━━ Data provided

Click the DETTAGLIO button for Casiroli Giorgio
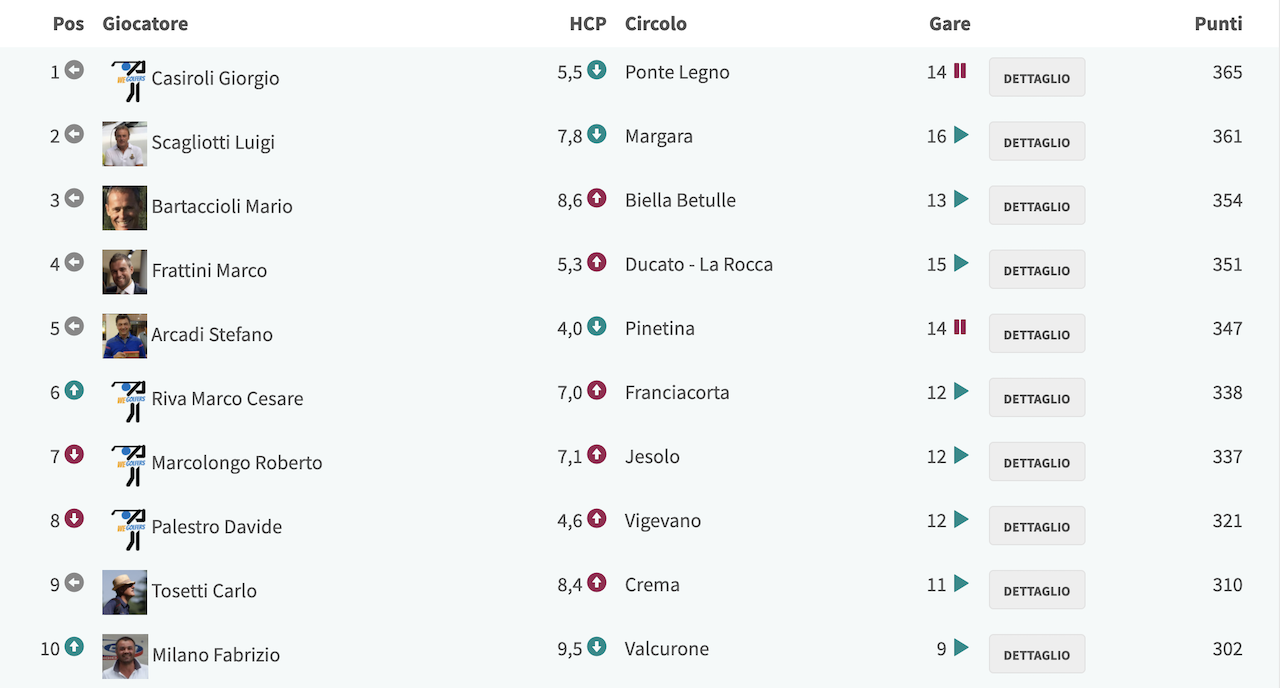Viewport: 1280px width, 688px height. pyautogui.click(x=1037, y=77)
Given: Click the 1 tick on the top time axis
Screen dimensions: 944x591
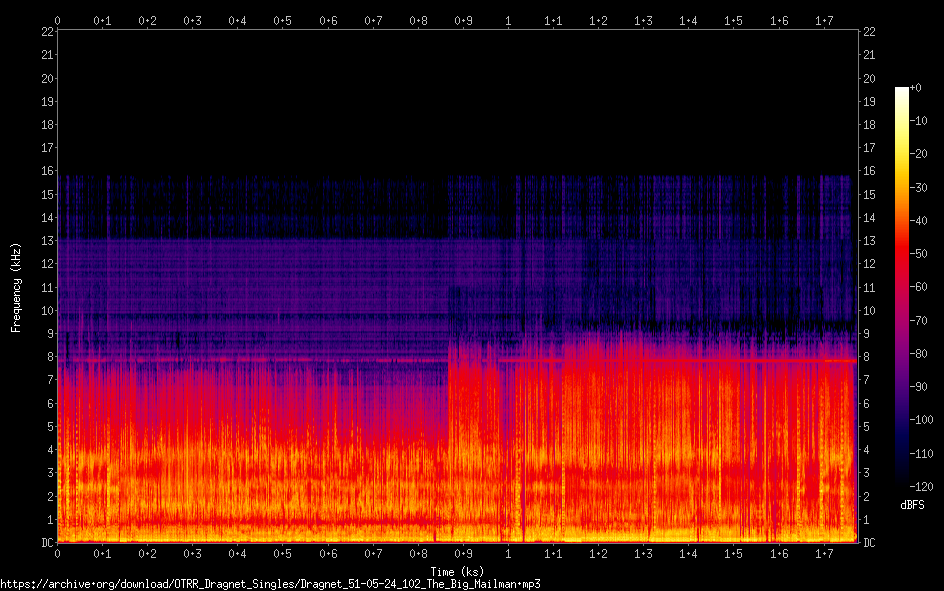Looking at the screenshot, I should click(508, 20).
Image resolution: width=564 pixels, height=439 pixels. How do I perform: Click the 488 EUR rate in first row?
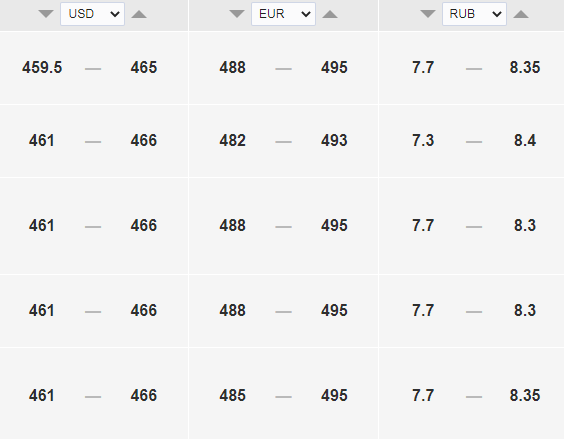[233, 68]
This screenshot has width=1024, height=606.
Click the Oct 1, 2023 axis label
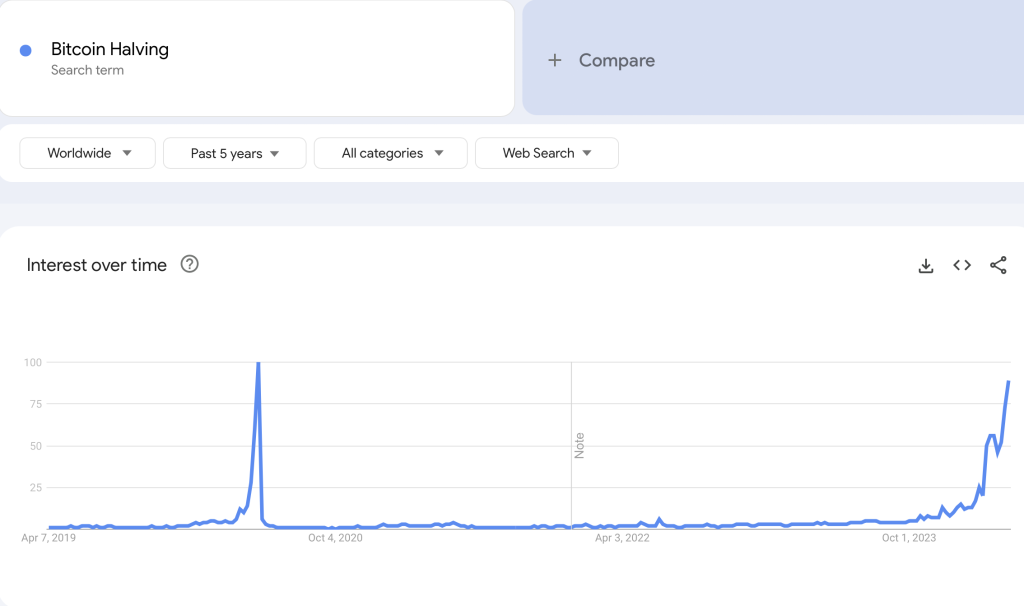[909, 538]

━━━━

__What needs to be done__:
The answer should be the complete listing, set down exactly, without pictures.

__Exercise solution__:
Click the DETTAGLIO button for Casiroli Giorgio
Viewport: 1280px width, 688px height. pyautogui.click(x=1037, y=77)
Given: Click the 1 tick on the top time axis
Screen dimensions: 944x591
Looking at the screenshot, I should click(508, 20).
Image resolution: width=564 pixels, height=439 pixels. How do I perform: Click the 488 EUR rate in first row?
[233, 68]
This screenshot has width=1024, height=606.
Click the Oct 1, 2023 axis label
[909, 538]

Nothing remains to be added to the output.